§ Item position rows
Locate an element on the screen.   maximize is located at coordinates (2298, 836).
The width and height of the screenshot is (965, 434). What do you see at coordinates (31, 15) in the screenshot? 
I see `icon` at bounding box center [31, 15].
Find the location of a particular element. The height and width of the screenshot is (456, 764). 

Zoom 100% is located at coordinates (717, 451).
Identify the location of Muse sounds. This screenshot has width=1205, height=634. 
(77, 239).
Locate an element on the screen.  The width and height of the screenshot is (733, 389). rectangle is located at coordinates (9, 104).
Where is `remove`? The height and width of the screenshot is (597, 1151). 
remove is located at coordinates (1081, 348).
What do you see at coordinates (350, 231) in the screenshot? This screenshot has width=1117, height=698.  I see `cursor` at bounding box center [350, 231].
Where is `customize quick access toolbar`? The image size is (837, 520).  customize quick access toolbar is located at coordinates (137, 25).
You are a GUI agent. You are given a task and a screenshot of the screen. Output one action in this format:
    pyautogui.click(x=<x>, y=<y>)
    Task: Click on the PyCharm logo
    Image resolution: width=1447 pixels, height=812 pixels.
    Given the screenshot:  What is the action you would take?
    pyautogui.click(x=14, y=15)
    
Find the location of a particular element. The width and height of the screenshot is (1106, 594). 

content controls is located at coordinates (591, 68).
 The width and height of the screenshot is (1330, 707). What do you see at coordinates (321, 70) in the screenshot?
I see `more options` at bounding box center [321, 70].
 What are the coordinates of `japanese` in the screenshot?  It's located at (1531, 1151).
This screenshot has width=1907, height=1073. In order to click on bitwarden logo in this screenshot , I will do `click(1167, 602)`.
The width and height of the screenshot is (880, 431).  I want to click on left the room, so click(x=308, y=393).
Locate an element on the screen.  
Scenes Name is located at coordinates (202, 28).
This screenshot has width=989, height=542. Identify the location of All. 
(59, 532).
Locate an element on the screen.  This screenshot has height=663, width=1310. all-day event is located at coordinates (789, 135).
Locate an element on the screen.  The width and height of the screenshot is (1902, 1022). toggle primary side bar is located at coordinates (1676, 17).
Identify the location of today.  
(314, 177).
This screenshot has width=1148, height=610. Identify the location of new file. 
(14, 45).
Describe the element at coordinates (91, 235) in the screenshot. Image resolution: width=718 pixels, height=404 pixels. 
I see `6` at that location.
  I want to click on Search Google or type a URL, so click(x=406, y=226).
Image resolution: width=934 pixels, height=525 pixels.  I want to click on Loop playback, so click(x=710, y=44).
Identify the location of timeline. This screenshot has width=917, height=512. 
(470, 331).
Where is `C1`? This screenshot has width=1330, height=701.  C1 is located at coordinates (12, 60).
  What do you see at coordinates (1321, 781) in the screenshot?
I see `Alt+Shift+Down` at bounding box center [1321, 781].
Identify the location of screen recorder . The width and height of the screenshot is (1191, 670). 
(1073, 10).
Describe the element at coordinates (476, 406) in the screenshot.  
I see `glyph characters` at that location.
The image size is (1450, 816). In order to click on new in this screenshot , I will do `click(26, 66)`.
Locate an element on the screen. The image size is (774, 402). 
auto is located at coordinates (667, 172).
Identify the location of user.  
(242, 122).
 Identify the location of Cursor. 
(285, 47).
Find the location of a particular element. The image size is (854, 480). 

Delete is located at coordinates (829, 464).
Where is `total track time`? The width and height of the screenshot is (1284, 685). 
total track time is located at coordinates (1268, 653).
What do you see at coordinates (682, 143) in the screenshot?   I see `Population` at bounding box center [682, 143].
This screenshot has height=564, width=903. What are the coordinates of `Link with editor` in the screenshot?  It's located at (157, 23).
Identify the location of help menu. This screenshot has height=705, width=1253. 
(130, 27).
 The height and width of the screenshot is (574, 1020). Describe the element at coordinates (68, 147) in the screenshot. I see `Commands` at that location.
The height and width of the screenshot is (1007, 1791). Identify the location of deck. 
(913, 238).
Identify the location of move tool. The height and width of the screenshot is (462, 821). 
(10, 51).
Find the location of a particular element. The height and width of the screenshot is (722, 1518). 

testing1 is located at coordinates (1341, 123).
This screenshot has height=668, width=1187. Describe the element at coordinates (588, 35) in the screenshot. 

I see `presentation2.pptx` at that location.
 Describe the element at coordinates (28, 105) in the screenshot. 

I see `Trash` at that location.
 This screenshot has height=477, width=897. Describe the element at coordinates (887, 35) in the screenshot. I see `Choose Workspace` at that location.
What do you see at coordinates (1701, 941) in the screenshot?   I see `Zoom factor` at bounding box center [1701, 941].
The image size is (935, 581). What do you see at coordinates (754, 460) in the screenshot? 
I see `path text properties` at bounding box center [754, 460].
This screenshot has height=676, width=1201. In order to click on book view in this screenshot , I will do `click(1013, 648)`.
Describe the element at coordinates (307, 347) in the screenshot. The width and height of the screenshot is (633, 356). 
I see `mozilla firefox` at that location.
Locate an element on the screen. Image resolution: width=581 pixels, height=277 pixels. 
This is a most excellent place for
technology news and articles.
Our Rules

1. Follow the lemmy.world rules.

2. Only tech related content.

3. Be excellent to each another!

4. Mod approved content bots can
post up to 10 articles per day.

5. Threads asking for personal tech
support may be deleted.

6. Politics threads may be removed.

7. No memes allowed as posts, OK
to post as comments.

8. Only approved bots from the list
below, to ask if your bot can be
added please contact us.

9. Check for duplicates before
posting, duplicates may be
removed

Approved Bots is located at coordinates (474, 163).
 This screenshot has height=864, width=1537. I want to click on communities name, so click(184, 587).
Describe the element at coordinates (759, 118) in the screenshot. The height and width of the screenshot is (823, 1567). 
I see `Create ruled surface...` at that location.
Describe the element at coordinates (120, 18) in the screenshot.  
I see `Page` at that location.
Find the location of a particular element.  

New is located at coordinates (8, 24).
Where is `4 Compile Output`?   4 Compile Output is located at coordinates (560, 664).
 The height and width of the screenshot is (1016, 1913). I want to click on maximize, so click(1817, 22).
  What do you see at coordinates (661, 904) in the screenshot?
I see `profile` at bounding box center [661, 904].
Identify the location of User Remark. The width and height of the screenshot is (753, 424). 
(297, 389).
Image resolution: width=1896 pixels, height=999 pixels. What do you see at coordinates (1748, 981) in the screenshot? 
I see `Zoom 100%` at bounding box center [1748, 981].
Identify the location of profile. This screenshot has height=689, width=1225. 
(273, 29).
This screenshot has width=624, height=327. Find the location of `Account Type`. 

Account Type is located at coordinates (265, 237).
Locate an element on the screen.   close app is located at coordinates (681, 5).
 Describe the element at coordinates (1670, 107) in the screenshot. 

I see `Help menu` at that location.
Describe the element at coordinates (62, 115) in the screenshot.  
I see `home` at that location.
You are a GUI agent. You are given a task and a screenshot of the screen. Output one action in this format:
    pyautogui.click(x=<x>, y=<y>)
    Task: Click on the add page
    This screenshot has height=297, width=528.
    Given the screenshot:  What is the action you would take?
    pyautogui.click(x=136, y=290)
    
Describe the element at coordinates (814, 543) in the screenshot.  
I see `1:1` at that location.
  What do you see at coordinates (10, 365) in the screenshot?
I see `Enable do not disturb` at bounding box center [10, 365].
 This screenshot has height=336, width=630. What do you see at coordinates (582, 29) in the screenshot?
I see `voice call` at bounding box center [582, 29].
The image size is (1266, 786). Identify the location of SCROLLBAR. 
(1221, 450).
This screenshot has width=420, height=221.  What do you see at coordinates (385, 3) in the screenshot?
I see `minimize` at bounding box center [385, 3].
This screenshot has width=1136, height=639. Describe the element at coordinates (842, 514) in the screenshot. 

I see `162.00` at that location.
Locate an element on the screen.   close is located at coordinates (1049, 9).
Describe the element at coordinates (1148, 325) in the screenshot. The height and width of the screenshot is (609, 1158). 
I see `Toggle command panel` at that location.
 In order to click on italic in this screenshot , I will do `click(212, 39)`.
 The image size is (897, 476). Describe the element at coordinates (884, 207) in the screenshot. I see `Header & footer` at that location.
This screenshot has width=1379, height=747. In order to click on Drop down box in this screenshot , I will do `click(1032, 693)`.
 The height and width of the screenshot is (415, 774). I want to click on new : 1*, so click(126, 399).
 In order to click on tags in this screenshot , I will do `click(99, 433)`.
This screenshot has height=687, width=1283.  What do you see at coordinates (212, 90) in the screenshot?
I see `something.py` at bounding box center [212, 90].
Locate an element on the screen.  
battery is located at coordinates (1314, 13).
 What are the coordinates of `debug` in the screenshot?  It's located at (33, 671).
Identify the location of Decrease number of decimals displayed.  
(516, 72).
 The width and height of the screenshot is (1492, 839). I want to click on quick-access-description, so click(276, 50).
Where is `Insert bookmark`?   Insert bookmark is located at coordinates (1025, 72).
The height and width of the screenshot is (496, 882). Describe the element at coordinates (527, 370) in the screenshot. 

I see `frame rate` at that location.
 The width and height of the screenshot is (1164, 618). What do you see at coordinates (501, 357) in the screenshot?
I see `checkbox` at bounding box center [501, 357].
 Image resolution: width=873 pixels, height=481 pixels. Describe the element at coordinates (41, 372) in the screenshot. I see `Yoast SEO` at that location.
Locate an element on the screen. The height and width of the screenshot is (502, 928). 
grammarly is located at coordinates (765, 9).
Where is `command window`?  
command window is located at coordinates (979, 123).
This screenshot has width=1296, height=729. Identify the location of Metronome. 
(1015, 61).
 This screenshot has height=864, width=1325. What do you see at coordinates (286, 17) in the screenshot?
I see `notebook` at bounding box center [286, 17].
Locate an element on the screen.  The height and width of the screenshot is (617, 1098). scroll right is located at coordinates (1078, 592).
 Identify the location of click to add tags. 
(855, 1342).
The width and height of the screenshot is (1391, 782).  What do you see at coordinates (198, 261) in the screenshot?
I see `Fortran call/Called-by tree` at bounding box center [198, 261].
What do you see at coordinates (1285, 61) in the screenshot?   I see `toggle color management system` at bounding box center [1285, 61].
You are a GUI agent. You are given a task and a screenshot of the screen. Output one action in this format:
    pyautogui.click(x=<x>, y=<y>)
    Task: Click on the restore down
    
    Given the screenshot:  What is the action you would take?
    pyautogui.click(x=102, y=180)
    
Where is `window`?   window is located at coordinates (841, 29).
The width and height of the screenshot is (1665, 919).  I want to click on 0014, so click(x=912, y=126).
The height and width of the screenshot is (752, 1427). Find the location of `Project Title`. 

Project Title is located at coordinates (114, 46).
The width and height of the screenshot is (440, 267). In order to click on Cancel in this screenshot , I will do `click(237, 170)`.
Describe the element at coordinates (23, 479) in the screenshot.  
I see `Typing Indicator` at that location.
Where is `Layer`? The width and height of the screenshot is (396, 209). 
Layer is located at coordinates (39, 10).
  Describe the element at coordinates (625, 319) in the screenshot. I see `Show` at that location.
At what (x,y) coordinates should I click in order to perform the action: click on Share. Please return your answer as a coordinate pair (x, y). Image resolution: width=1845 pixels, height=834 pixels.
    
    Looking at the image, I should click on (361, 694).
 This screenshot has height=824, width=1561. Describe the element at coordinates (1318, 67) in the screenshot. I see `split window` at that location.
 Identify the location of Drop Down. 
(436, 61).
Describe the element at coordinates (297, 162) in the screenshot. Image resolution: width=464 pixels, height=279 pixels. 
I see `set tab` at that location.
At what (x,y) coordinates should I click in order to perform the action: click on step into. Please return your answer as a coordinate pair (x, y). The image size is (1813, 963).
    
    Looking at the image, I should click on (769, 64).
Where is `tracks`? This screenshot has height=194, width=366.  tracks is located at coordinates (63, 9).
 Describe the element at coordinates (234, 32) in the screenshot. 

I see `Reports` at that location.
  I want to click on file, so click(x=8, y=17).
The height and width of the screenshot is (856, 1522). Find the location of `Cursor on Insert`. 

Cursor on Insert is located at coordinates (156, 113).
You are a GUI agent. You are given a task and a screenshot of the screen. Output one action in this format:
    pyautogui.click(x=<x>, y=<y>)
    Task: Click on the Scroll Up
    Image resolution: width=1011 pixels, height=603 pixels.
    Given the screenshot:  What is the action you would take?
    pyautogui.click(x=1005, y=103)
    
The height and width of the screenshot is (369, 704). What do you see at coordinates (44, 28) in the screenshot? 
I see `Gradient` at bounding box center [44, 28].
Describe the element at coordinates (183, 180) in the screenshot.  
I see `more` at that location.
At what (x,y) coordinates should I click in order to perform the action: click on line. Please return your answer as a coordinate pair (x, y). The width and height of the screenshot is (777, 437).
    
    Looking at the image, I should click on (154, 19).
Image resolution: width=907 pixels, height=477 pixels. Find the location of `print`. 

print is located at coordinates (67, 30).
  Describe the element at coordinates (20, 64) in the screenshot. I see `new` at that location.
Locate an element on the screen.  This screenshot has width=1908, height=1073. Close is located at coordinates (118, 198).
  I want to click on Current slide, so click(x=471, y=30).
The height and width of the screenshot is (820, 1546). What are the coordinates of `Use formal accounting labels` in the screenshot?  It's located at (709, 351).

§ Short exercise
Recast the stretch from the line containing "I want to click on file, so" through the line containing "coordinates (118, 198)." as a Markdown table with the columns No. and Text, giving each line a row number and leaving out blank lines.

§ Answer below
| No. | Text |
|---|---|
| 1 |   I want to click on file, so click(x=8, y=17). |
| 2 | The height and width of the screenshot is (856, 1522). Find the location of `Cursor on Insert`.  |
| 3 | Cursor on Insert is located at coordinates (156, 113). |
| 4 | You are a GUI agent. You are given a task and a screenshot of the screen. Output one action in this format: |
| 5 |     pyautogui.click(x=<x>, y=<y>) |
| 6 |     Task: Click on the Scroll Up |
| 7 |     Image resolution: width=1011 pixels, height=603 pixels. |
| 8 |     Given the screenshot:  What is the action you would take? |
| 9 |     pyautogui.click(x=1005, y=103) |
| 10 | The height and width of the screenshot is (369, 704). What do you see at coordinates (44, 28) in the screenshot?  |
| 11 | I see `Gradient` at bounding box center [44, 28]. |
| 12 | Describe the element at coordinates (183, 180) in the screenshot.   |
| 13 | I see `more` at that location. |
| 14 | At what (x,y) coordinates should I click in order to perform the action: click on line. Please return your answer as a coordinate pair (x, y). The width and height of the screenshot is (777, 437). |
| 15 |     Looking at the image, I should click on (154, 19). |
| 16 | Image resolution: width=907 pixels, height=477 pixels. Find the location of `print`.  |
| 17 | print is located at coordinates (67, 30). |
| 18 |   Describe the element at coordinates (20, 64) in the screenshot. I see `new` at that location. |
| 19 | Locate an element on the screen.  This screenshot has width=1908, height=1073. Close is located at coordinates (118, 198). |